[Saved entries]
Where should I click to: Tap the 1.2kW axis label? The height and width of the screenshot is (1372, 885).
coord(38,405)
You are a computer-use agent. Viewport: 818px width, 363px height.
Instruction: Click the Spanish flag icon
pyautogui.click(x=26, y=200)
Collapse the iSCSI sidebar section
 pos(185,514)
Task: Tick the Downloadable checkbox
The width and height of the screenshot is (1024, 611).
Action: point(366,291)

...

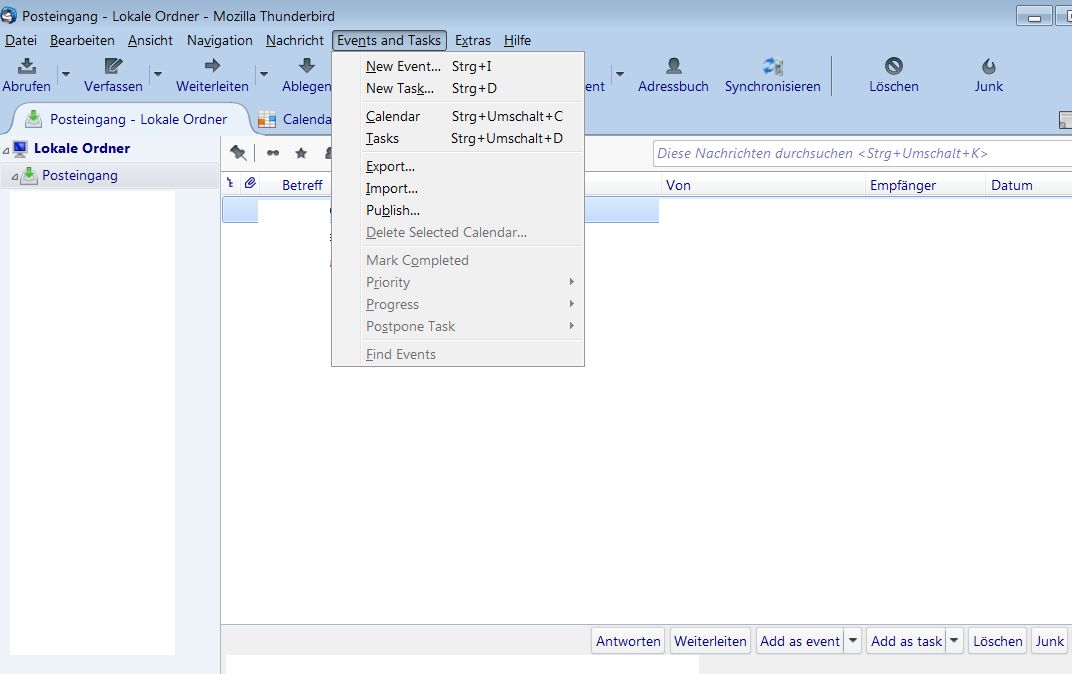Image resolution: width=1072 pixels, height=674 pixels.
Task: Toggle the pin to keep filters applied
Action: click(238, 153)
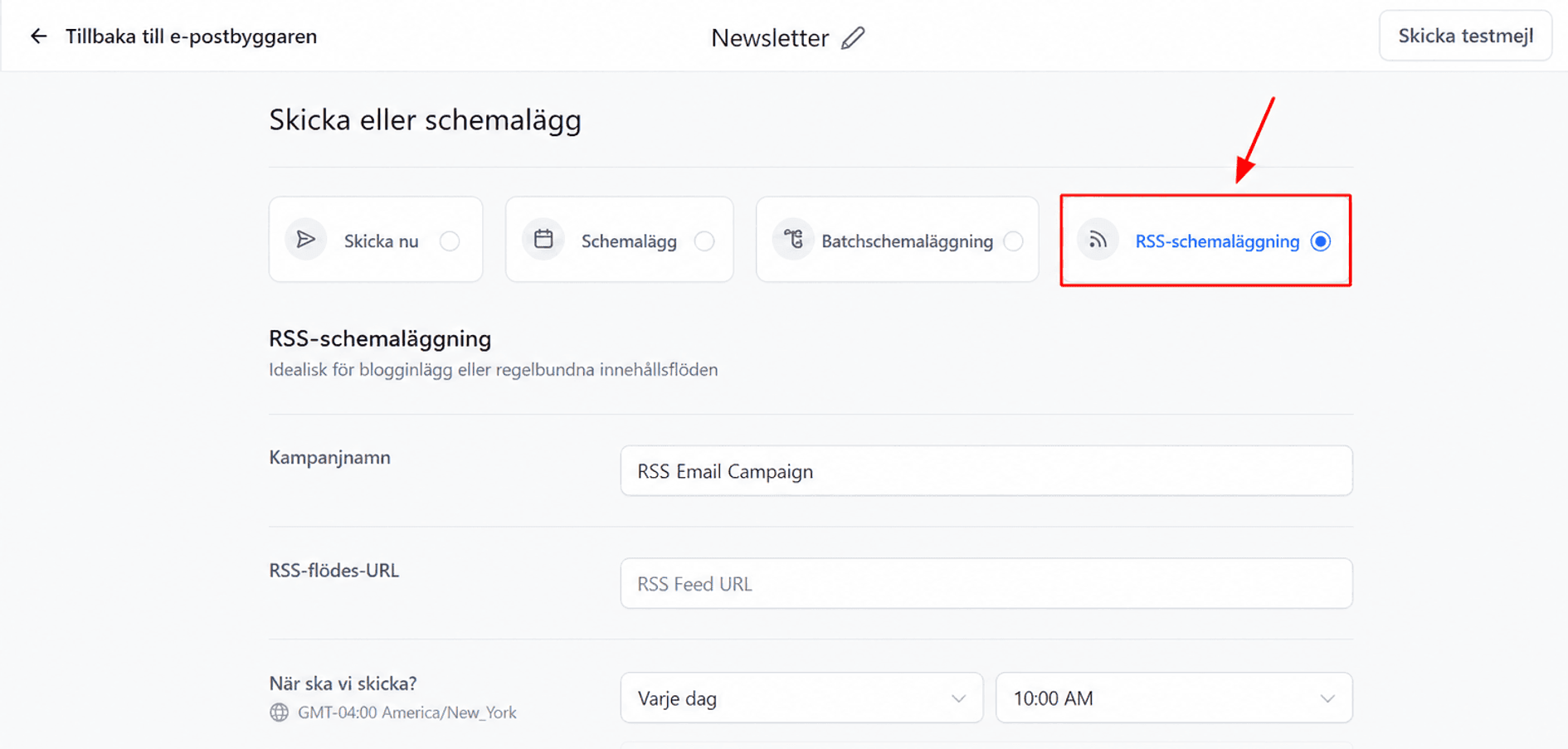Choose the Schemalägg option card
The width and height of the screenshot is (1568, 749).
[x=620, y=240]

- **Requirement**: Would you output, from the records above, exactly the run of lines that starts at the line containing "Where should I" and ends at the line containing "Task: Tick the Downloadable checkbox", and only that run?

- **Exercise answer**:
Where should I click to: Tap the 1.2kW axis label? The height and width of the screenshot is (1372, 885).
coord(38,405)
You are a computer-use agent. Viewport: 818px width, 363px height.
Instruction: Click the Spanish flag icon
pyautogui.click(x=26, y=200)
Collapse the iSCSI sidebar section
 pos(185,514)
Task: Tick the Downloadable checkbox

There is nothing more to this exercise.